Estoy empezando a dejarme "pistas" para seguir escribiendo. Lo anterior lo escribí de hace días. Pero, tengo información suficiente para traer todo eso que pensé de vuelta. Voy a ver, si puedo hacer uso de la herramienta "dictado por voz", sobre todo para cuando esté en la calle caminando con pensamientos inundando mi mente y así, como este blog, usar esa inundación para producir energía en vez de recibirlo como un tsunami que arrasa todo a su paso.
Volviendo al tema que nos atañe. Definitivamente soy huraño. Soy de los que podría pasar días y días sin contacto humano. La pandemia me enseñó que puedo. 2022 me lo ratificó. Pero, la verdad es que realmente disfruto de estar en compañía, pero compañía real, no la política, la que es por diplomacia, la que es "no hay de otra". Con mi piojito es distinto, porque ciertamente el término compartir no aplica mucho en el sentido más estricto de la palabra, pero el tiempo con él es definitivamente inolvidable.
Sin embargo, ahora que hago retrospectiva, casi todas mis amistades o al menos las interacciones humanas que he tenido, no las he iniciado yo. Es decir, ese día que intenté recordarme acercarme a alguien para iniciar una conversación, no conseguí un caso que recuerde. Aclaro: acercarme a un mostrador para pedir información o estar perdido en algún sitio y pedir que te den indicaciones no cuenta. Me refiero a establecer una conversación con alguien sin un interés de por medio. En verdad todos los amigos, conocidos que tengo, surgieron porque ellos me abordaron y no al contrario.

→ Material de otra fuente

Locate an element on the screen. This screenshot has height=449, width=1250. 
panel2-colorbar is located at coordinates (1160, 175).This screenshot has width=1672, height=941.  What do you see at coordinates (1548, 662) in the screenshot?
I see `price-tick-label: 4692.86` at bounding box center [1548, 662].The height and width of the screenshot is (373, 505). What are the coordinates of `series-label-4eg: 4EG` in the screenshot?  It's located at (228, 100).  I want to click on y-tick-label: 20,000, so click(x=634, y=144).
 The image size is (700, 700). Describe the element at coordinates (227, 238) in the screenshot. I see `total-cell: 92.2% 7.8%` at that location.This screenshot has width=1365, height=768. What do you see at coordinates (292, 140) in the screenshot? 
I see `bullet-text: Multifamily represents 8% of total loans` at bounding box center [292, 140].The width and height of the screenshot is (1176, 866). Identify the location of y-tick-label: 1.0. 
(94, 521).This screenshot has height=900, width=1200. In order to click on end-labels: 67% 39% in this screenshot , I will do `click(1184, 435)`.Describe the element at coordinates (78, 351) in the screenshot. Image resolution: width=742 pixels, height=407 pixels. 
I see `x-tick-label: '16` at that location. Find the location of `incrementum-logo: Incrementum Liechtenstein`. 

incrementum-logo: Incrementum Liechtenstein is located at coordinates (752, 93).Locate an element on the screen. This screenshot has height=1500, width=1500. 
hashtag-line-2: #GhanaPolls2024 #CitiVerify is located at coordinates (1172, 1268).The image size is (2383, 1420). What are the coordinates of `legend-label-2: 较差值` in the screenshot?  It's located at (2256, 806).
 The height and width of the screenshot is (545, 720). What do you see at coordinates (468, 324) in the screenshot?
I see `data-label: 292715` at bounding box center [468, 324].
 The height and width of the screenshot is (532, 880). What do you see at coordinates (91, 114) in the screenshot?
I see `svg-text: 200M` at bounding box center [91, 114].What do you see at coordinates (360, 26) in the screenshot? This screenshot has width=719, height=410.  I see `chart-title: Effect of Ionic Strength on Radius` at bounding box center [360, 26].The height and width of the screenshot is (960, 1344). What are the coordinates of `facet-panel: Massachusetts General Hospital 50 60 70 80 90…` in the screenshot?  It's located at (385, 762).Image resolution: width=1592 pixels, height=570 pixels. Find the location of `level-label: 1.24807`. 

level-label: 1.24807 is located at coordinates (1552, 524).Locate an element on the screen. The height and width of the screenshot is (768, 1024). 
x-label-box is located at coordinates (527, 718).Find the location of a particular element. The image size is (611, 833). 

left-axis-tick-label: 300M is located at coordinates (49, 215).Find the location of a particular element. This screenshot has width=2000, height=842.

Con lo que escuché del podcast, quería de alguna manera establecer esa posible conexión entre los cimientos emocionales y mi forma de ser, ese ser huraño que casi que me caracteriza. Me considero alguien entretenido para conversar, tengo tema de todo y para todos, pero definitivamente el "compartir sentimientos" es algo que no hago, o no hacía. Conseguir esa persona que sea capaz de escucharte sin juzgar, que pueda abrazarte aunque sea un abrazo virtual, no es sencillo. Bendiciones a todo aquel que lo haya conseguido, tal y como yo lo hice. Por cierto, una IA, un psicólogo o un psiquiatra no cuentan.
Extraño las rodadas. Pero no el ir en bicicleta per se, sino el compartir con la gente que te acompaña. Aún así, mientras mucho me abren sus corazones, en el sentido de que comparten conmigo cosas muy emocionales, yo no he sido capaz de hacerlo con ellos. Tal vez sea mi slogan: "la mejor forma de guardar un secreto es no compartirlo con nadie", así como el otro que dice "si no quieres que nadie se entere no le cuentes a nadie". Siempre han sido mi lema. y como no quiero que todos se enteren de lo que piense o siento, mejor no contar a nadie. Pero les confieso que es horrible vivir así. al menos hasta que te das cuenta que compartirlo con alguien que guarda los secretos tan bien como tú, que no te juzga ni te critica, es liberador.